* **Exercise material**

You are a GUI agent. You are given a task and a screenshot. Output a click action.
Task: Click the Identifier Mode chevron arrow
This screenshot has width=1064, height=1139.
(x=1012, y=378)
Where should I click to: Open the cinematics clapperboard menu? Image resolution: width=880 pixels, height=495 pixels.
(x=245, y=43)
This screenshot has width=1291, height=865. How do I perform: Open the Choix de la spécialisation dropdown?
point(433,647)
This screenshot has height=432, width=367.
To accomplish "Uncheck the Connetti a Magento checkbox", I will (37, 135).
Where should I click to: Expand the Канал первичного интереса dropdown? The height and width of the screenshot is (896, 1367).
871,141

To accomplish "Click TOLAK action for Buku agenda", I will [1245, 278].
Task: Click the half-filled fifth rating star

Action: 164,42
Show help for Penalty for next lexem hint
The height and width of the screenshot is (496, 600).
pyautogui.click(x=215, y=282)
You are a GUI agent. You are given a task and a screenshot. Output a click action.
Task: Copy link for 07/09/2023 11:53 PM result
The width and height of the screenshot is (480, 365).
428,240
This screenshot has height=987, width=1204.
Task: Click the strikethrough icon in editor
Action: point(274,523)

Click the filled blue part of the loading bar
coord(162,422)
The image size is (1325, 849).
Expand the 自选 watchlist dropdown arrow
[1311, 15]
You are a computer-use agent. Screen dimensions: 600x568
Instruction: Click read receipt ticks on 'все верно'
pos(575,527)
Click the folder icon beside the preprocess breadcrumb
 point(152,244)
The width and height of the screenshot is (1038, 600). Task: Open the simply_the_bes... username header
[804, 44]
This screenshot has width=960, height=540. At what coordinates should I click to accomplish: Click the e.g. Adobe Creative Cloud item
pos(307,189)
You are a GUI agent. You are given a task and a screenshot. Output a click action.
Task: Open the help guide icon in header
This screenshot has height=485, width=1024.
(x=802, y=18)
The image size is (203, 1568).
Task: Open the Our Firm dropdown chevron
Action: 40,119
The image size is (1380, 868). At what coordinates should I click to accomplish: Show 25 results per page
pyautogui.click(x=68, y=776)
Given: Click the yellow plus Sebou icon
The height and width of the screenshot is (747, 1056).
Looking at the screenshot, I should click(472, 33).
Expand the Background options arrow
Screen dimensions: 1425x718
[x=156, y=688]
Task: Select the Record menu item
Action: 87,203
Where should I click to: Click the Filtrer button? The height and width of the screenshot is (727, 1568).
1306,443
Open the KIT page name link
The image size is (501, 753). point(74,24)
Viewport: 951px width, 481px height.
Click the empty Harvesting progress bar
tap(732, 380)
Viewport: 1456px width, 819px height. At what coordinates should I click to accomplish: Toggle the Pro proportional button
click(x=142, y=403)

* **Task prompt**
Copy each line of the entries exactly.

* **Output of the task**
You are a GUI agent. You are given a task and a screenshot. Output a click action.
Task: Click the Identifier Mode chevron arrow
This screenshot has width=1064, height=1139.
(x=1012, y=378)
Where should I click to: Open the cinematics clapperboard menu? Image resolution: width=880 pixels, height=495 pixels.
(x=245, y=43)
This screenshot has width=1291, height=865. How do I perform: Open the Choix de la spécialisation dropdown?
point(433,647)
This screenshot has height=432, width=367.
To accomplish "Uncheck the Connetti a Magento checkbox", I will (37, 135).
Where should I click to: Expand the Канал первичного интереса dropdown? The height and width of the screenshot is (896, 1367).
871,141

To accomplish "Click TOLAK action for Buku agenda", I will [1245, 278].
Task: Click the half-filled fifth rating star

Action: 164,42
Show help for Penalty for next lexem hint
The height and width of the screenshot is (496, 600).
pyautogui.click(x=215, y=282)
You are a GUI agent. You are given a task and a screenshot. Output a click action.
Task: Copy link for 07/09/2023 11:53 PM result
The width and height of the screenshot is (480, 365).
428,240
This screenshot has height=987, width=1204.
Task: Click the strikethrough icon in editor
Action: point(274,523)

Click the filled blue part of the loading bar
coord(162,422)
The image size is (1325, 849).
Expand the 自选 watchlist dropdown arrow
[1311, 15]
You are a computer-use agent. Screen dimensions: 600x568
Instruction: Click read receipt ticks on 'все верно'
pos(575,527)
Click the folder icon beside the preprocess breadcrumb
 point(152,244)
The width and height of the screenshot is (1038, 600). Task: Open the simply_the_bes... username header
[804, 44]
This screenshot has width=960, height=540. At what coordinates should I click to accomplish: Click the e.g. Adobe Creative Cloud item
pos(307,189)
You are a GUI agent. You are given a task and a screenshot. Output a click action.
Task: Open the help guide icon in header
This screenshot has height=485, width=1024.
(x=802, y=18)
The image size is (203, 1568).
Task: Open the Our Firm dropdown chevron
Action: 40,119
The image size is (1380, 868). At what coordinates should I click to accomplish: Show 25 results per page
pyautogui.click(x=68, y=776)
Given: Click the yellow plus Sebou icon
The height and width of the screenshot is (747, 1056).
Looking at the screenshot, I should click(472, 33).
Expand the Background options arrow
Screen dimensions: 1425x718
[x=156, y=688]
Task: Select the Record menu item
Action: 87,203
Where should I click to: Click the Filtrer button? The height and width of the screenshot is (727, 1568).
1306,443
Open the KIT page name link
The image size is (501, 753). point(74,24)
Viewport: 951px width, 481px height.
Click the empty Harvesting progress bar
tap(732, 380)
Viewport: 1456px width, 819px height. At what coordinates should I click to accomplish: Toggle the Pro proportional button
click(x=142, y=403)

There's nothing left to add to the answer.